Concepts of Digitization and Digital Library
As defined by Reitz (2008), digitization is “the process of converting data to digital format for processing by a computer. In information systems, digitization usually refers to the conversion of printed text or images (photographs, illustrations, maps, etc.) into binary signals using some kind of scanning device that enables the result to be displayed on a computer screen.” She also defines digital library as the “library in which a significant proportion of the resources are available in machine-readable format (as opposed to print or micro-form), accessible by means of computers”.
The digital libraries store, organize and disseminate digital contents. These contents are created either through digitization of existing printed materials and media documents, or through re-keying/re-composing of existing printed materials and media documents, or through creating new documents in digital formats. The first kind of documents is known as digitized documents, and the later kind of documents is known as born digital documents. In Indian digital libraries both kinds of documents are available. The digitized documents are stored either in image formats or in text formats. If the original documents are available in European languages such as English, French, German and Spanish, the optical character recognition (OCR) software can automatically convert them into searchable digital text format, where qualitative OCR conversion rate is much higher. On the other hand, if the original documents are available in Indian languages such as Sanskrit, Hindi, Bengali, Oriya, Telugu and Tamil, the contents are made available either in image formats or re-keying the texts for the inclusion in the digital libraries. OCR software for Indian languages is still in the developmental or testing stage, where OCR conversion rate is much lower than acceptable rate. The full-text searching is possible in textual documents but this facility is absent in image documents.
Documents and Collections in Digital Library Systems.
Digital library is the concept of information stored digitally and made accessible to users through digital systems and networks, but having no single location. It is, therefore, analogous to a library as a storehouse of information, but has a virtual existence in the digital spaces. Digital library is essentially a fully automated information system with all resources in digital form. Many views of digital libraries stem from what libraries currently do. Traditional libraries collect, organize, provide access to, and preserve objects in their collections. A library collection may include books, magazines, journals, theses, dissertations, manuscripts, audio-visuals, maps, etc. The flexibility of digital technology allows it to handle new kinds of object efficiently. Digital library collections can include things without direct physical analogs, such as algorithms or real time data feeds. They also may include digitized representations of what have traditionally appeared largely in museums and archives. With the rise of cost of paper publications and library storage, increasing use of computers, decreasing budgets, many libraries have to reduce their acquisition of books as well as their journal subscriptions. Documents in electronic form can become more easily available and widely used because the cost of digital storage and processing is going down.

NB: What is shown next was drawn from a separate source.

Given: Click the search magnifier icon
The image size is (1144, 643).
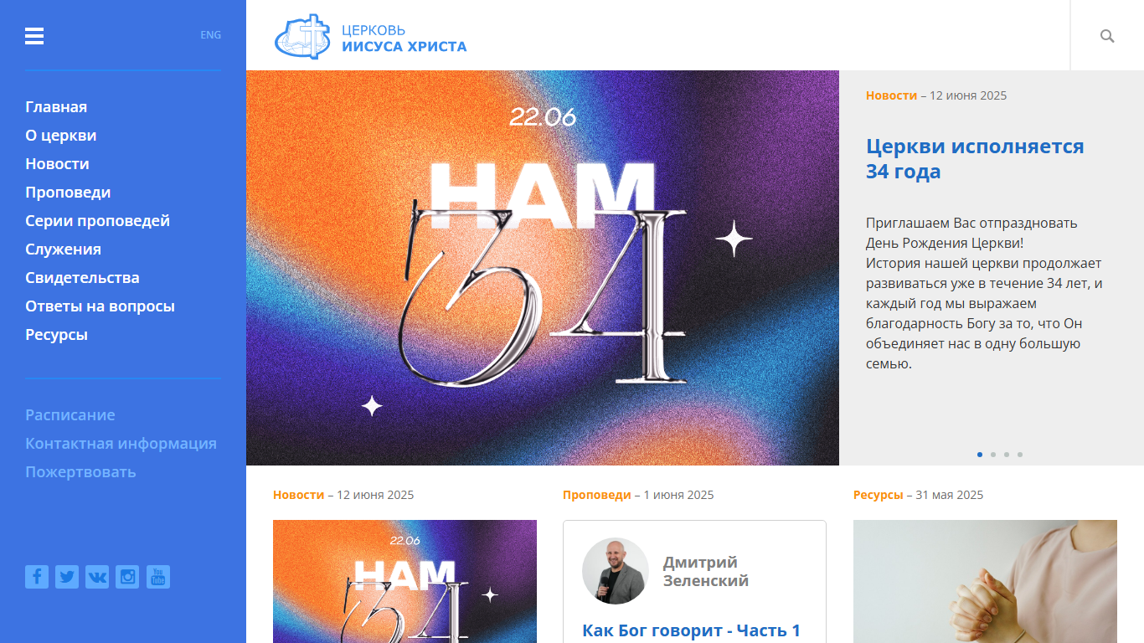Looking at the screenshot, I should click(x=1107, y=36).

Documents are the heart of digital libraries. Without documents there would be no digital libraries. In digital libraries, documents are not only what are stored in traditional libraries (e.g., books, journals, pictures and videos), but also include many works uncommon to those libraries, e.g., multilingual, multimedia, and structured documents (e.g., books broken into chapters, sections, subsections, figures with attached captions, colour graphics or images, attached or linked sound or video files, appendices, indexes, and ‘front matter’); programs, algorithms, bulletin board archives, besides others. A document can have various representations depending on its intended use; for example, some applications require high-resolution images of documents with invisible watermarks for security purposes as well as low-resolution images for children to download from the Internet. Collections of digital library ranges from small, self-contained, and narrowly defined collections to ones spread across physical and logical spaces. One of the common requirements for a digital library is the ability to deal with distributed collections of information.
Evaluation of Digitization Work and Digital Library System.
A digital library may be evaluated from a number of perspectives, such as collaboration pattern, system, access and usability, user interfaces, information retrieval, content and domain, services, cost and overall benefits and impact. An important issue under discussion across various communities is the set of metrics to be used for evaluating digital libraries. Selection of digital library metrics should be considered from both system-oriented and user-oriented viewpoints. From the system’s perspective, we consider capacity (number of digital objects stored and number of users served simultaneously), content, transaction speed (speed of search response). From the user’s perspective, we consider impacts of the system on the user (e.g., impact on patterns of association and attitudes about the digital libraries), effectiveness (relevance of the results; ability to produce a ranked list of results that are mostly relevant with best matches at the top), usability (e.g., ease of use, suitability to purpose, user’s effort), interactions with the system, and user satisfaction.
In a general way, the constructs or elements for evaluation of digitization projects covered in this study are:
- Collaboration pattern for collection building;
- Collaboration pattern for resources mobilization and utilization;
- Selection of contents for digitization;
- Digitization workflow;
- Interpretation, representation and metadata;
- Access and distribution — open access versus campus-wide (closed) access;
- User interfaces — search and retrieval; and
- Integration, cooperation with other resources and libraries.